3. Our indifference to Jewish post trauma dynamics and conditions that reactivate trauma. In Israel, men who spent their teenage years dragging bodies out of gas chambers and burying them in trenches are only just dying off. To make matters worse, threats of annihilation are ongoing. When a woman who has been molested has someone hit on her, she often gets triggered, under- or over-reacting because she is re-experiencing the earlier trauma. When people who have been the targets of genocide hear surrounding leaders pledge their extinction, I might imagine they would get triggered, too. If we Liberals are willing to assume that it takes a people generations to recover from slavery, can we not assume the same of genocide? I grieve at Israeli reactivity just as I grieve when African American young people say that success is White. But grieving and demanding that they be over it are two different things.

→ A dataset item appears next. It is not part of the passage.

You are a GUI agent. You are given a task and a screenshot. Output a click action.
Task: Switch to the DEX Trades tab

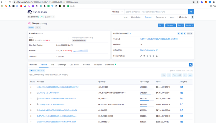pos(75,65)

4. A double standard for Middle Eastern Countries. When Arabs or Muslims engage in mass political extermination, we say little. The same with smaller cruelties. Yet we hold the Israelis to a higher standard. Why is this? Why do we scream about Israeli rockets and yet we’re mum when Hamas and Fatah are murdering each other? How about the slaughter of the Kurds or on a smaller scale, the execution of female teachers in Afghanistan. (Sometimes I wonder if it is actually a form of racism against Arabs and Muslims, like when we assume that a kid is fated to be a low-achiever and we write them off.) But consider: How would we react if the Israelis treated their women like Saudis do? If they treated their Hindu servants like Omanis do? If they treated their religious minorities like the Iraqis do? If they pledged the extermination of Palestinians the way that Hamas pledges itself to the extermination of Jews?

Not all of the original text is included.